Friday, June 10, 2005

How Not to Do Business

Surreal experiences are not foreign to me of a Friday morning. After all, I am a public school teacher, and for some reason Fridays are the most difficult day of the week.

But I digress. I digress far and wide, because this is SUMMER, and I should not be talking about school.

I'm back.

Okay, here's the scenario: Yesterday I got a phone call about my new soap business, "Olde Crone's Bewitching Bath Soap." The person left a message specifically asking for my business. This intrigued me, because I have not been advertising as such, so I was thinking this person was referred by my group of friends who have purchased my soap.

Silly, silly me.

You see, last week I went downtown and procured my state and local business licenses. I now have to collect sales tax on my purchases, etc. etc. No big deal. I should have seen the influx of phone calls coming.

The phone call mentioned above was from a woman who works for a merchant credit processing company. She was soliciting me to set up a merchant account, so that I could receive credit cards as payment for my business. While I feel this is a good idea, I'm not really ready to sit down and pursue it, yet. However, the woman yesterday was quite pleasant and seemed to know her business very well. Unfortunately, I was on the road at the time, so I asked her to email me about a potential meeting with her next week. I have yet to receive that email, but that's no big deal; I bet she'll call me back.

Okay, fast-forward to this morning. My phone rings yet again, saying, "Private Number," on the display. At that point, I figured it was another credit company, and I was right.

*deep breath* Now, the details I am about to impart to you are a bit shocking, so brace yourselves. Refer to the title of this entry to assist the bracing:

The woman began with her spiel, and immediately I asked her, "Can you send me the details in an email, so I can read it at my leisure?"

She responded, "Oh, well, I don't know how to use the email, so I prefer to talk to you about it over the phone."

At which point, I blinked.

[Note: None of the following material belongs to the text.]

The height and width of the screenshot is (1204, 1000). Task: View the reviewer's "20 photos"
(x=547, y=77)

Twice. I then shook my head a little bit to clear it, and responded, professionally and calmly, "Well, if you don't know how to use email, then I don't think I want to do business with your company." I thought this was fair; the year is 2005, after all, and I should be able to do business via email, if that is my preference, ESPECIALLY since she was soliciting me.

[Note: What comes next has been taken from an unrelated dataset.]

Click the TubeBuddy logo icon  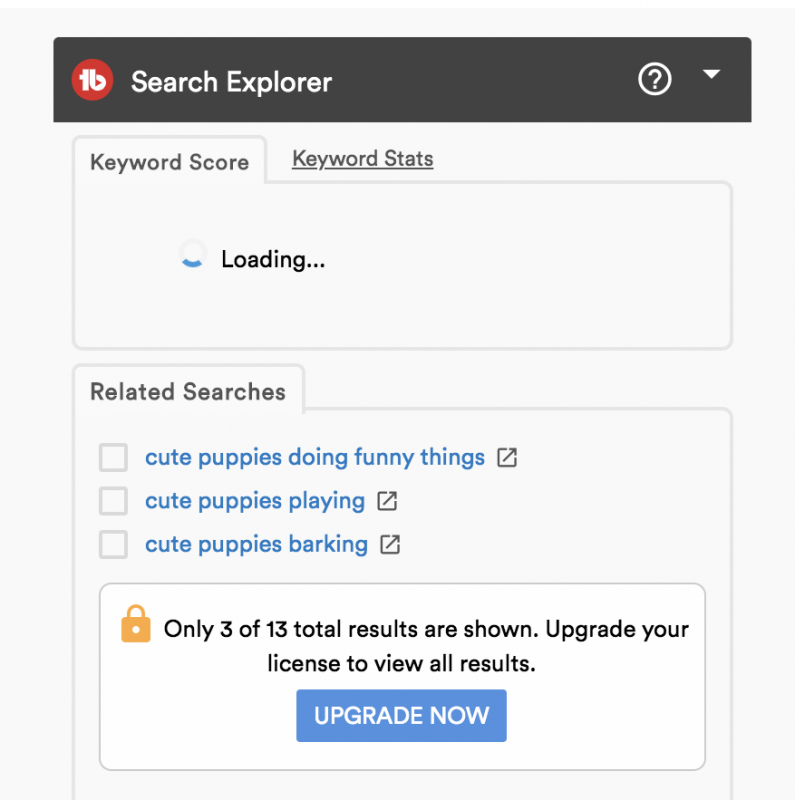coord(93,81)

After I made this statement, she said, "Oh." AND THEN SHE HUNG UP ON ME AS I WAS SPEAKING.

*closes eyes, shakes head again*

Which proves that my instincts were correct about that business.

p.s. She called back immediately afterward. I declined the call to send it to voice mail. She didn't leave a message. I presume she was going to give me some bullshit about how we got "disconnected." *snort!* Yeah, right.


  1. Wow. Clearly a telemarketing slavey, but where does anyone get the gall to say, "I don't know how to use the email"? An even more horrifying thought, what if it were TRUE?

    I know. She went to the gall store.

  2. The real problem lies in the fact that Americans are taught to use credit to pay for things that they can't afford from a ridiculously early age. A problem which is branded as Patriotism, Supporting the Economy and a whole lot of other BS phrases that do nothing for the economy other than put more and more people into debt that they cannot afford...

  3. Well, Yon, I agree that purchasing things on credit is a problem in America. Whether or not it is the "real problem" here remains to be seen.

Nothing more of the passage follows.